_WORK REQUIRED_.
Restate each entry shown beneath this instruction, keeping its wording intact.

(Items from a dataset)
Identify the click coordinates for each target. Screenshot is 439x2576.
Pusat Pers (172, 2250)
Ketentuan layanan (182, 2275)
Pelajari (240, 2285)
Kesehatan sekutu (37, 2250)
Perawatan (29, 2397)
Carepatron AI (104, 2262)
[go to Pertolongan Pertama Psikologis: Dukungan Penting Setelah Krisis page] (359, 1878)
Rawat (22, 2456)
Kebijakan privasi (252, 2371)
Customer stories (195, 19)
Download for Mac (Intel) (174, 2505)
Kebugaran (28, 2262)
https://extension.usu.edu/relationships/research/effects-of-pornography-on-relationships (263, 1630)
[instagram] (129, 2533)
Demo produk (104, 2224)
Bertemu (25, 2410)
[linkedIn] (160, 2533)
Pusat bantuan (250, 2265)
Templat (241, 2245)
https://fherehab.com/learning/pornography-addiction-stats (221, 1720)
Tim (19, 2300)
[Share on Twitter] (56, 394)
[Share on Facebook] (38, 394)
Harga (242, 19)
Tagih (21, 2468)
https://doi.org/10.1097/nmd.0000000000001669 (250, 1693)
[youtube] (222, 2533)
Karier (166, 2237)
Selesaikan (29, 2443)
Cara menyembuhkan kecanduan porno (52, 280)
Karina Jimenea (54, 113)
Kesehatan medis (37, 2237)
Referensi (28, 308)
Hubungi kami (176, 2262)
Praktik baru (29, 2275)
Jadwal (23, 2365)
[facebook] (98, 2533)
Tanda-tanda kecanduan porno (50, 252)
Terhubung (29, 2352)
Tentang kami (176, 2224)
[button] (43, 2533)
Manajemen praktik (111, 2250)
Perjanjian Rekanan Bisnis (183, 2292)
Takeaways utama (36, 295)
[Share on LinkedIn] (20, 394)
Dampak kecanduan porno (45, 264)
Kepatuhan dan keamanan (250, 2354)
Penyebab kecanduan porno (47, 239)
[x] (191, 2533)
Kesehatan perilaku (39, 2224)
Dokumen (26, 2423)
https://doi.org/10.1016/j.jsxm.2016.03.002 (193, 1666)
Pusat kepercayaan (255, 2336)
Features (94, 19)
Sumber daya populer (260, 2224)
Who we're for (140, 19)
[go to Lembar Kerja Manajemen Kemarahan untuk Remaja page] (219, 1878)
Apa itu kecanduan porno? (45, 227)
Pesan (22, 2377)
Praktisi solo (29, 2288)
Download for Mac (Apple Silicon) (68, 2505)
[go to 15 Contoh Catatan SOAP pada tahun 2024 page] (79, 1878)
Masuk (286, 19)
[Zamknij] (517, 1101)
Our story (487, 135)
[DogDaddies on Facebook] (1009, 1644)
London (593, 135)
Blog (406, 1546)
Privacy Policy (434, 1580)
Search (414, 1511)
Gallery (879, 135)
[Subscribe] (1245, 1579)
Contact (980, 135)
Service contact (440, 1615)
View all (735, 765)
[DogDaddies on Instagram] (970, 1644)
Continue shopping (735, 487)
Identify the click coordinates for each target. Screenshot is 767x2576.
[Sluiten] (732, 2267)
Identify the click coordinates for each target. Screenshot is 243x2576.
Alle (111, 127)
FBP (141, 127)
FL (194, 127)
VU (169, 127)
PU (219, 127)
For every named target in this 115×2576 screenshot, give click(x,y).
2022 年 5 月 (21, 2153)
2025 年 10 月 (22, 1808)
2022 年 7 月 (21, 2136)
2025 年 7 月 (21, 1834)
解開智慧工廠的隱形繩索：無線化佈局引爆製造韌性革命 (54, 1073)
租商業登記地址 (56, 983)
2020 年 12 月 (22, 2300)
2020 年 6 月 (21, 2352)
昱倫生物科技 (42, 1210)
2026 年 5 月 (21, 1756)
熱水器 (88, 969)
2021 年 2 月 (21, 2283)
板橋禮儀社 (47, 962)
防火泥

_EXERCISE OUTPUT_.
Identify the click coordinates for each target. Screenshot is 439x2576.
Pusat Pers (172, 2250)
Ketentuan layanan (182, 2275)
Pelajari (240, 2285)
Kesehatan sekutu (37, 2250)
Perawatan (29, 2397)
Carepatron AI (104, 2262)
[go to Pertolongan Pertama Psikologis: Dukungan Penting Setelah Krisis page] (359, 1878)
Rawat (22, 2456)
Kebijakan privasi (252, 2371)
Customer stories (195, 19)
Download for Mac (Intel) (174, 2505)
Kebugaran (28, 2262)
https://extension.usu.edu/relationships/research/effects-of-pornography-on-relationships (263, 1630)
[instagram] (129, 2533)
Demo produk (104, 2224)
Bertemu (25, 2410)
[linkedIn] (160, 2533)
Pusat bantuan (250, 2265)
Templat (241, 2245)
https://fherehab.com/learning/pornography-addiction-stats (221, 1720)
Tim (19, 2300)
[Share on Twitter] (56, 394)
[Share on Facebook] (38, 394)
Harga (242, 19)
Tagih (21, 2468)
https://doi.org/10.1097/nmd.0000000000001669 (250, 1693)
[youtube] (222, 2533)
Karier (166, 2237)
Selesaikan (29, 2443)
Cara menyembuhkan kecanduan porno (52, 280)
Karina Jimenea (54, 113)
Kesehatan medis (37, 2237)
Referensi (28, 308)
Hubungi kami (176, 2262)
Praktik baru (29, 2275)
Jadwal (23, 2365)
[facebook] (98, 2533)
Tanda-tanda kecanduan porno (50, 252)
Terhubung (29, 2352)
Tentang kami (176, 2224)
[button] (43, 2533)
Manajemen praktik (111, 2250)
Perjanjian Rekanan Bisnis (183, 2292)
Takeaways utama (36, 295)
[Share on LinkedIn] (20, 394)
Dampak kecanduan porno (45, 264)
Kepatuhan dan keamanan (250, 2354)
Penyebab kecanduan porno (47, 239)
[x] (191, 2533)
Kesehatan perilaku (39, 2224)
Dokumen (26, 2423)
https://doi.org/10.1016/j.jsxm.2016.03.002 (193, 1666)
Pusat kepercayaan (255, 2336)
Features (94, 19)
Sumber daya populer (260, 2224)
Who we're for (140, 19)
[go to Lembar Kerja Manajemen Kemarahan untuk Remaja page] (219, 1878)
Apa itu kecanduan porno? (45, 227)
Pesan (22, 2377)
Praktisi solo (29, 2288)
Download for Mac (Apple Silicon) (68, 2505)
[go to 15 Contoh Catatan SOAP pada tahun 2024 page] (79, 1878)
Masuk (286, 19)
[Zamknij] (517, 1101)
Our story (487, 135)
[DogDaddies on Facebook] (1009, 1644)
London (593, 135)
Blog (406, 1546)
Privacy Policy (434, 1580)
Search (414, 1511)
Gallery (879, 135)
[Subscribe] (1245, 1579)
Contact (980, 135)
Service contact (440, 1615)
View all (735, 765)
[DogDaddies on Instagram] (970, 1644)
Continue shopping (735, 487)
Identify the click coordinates for each target. Screenshot is 767x2576.
[Sluiten] (732, 2267)
Identify the click coordinates for each target. Screenshot is 243x2576.
Alle (111, 127)
FBP (141, 127)
FL (194, 127)
VU (169, 127)
PU (219, 127)
For every named target in this 115×2576 screenshot, give click(x,y).
2022 年 5 月 (21, 2153)
2025 年 10 月 (22, 1808)
2022 年 7 月 (21, 2136)
2025 年 7 月 (21, 1834)
解開智慧工廠的隱形繩索：無線化佈局引爆製造韌性革命 (54, 1073)
租商業登記地址 (56, 983)
2020 年 12 月 (22, 2300)
2020 年 6 月 (21, 2352)
昱倫生物科技 (42, 1210)
2026 年 5 月 (21, 1756)
熱水器 (88, 969)
2021 年 2 月 (21, 2283)
板橋禮儀社 (47, 962)
防火泥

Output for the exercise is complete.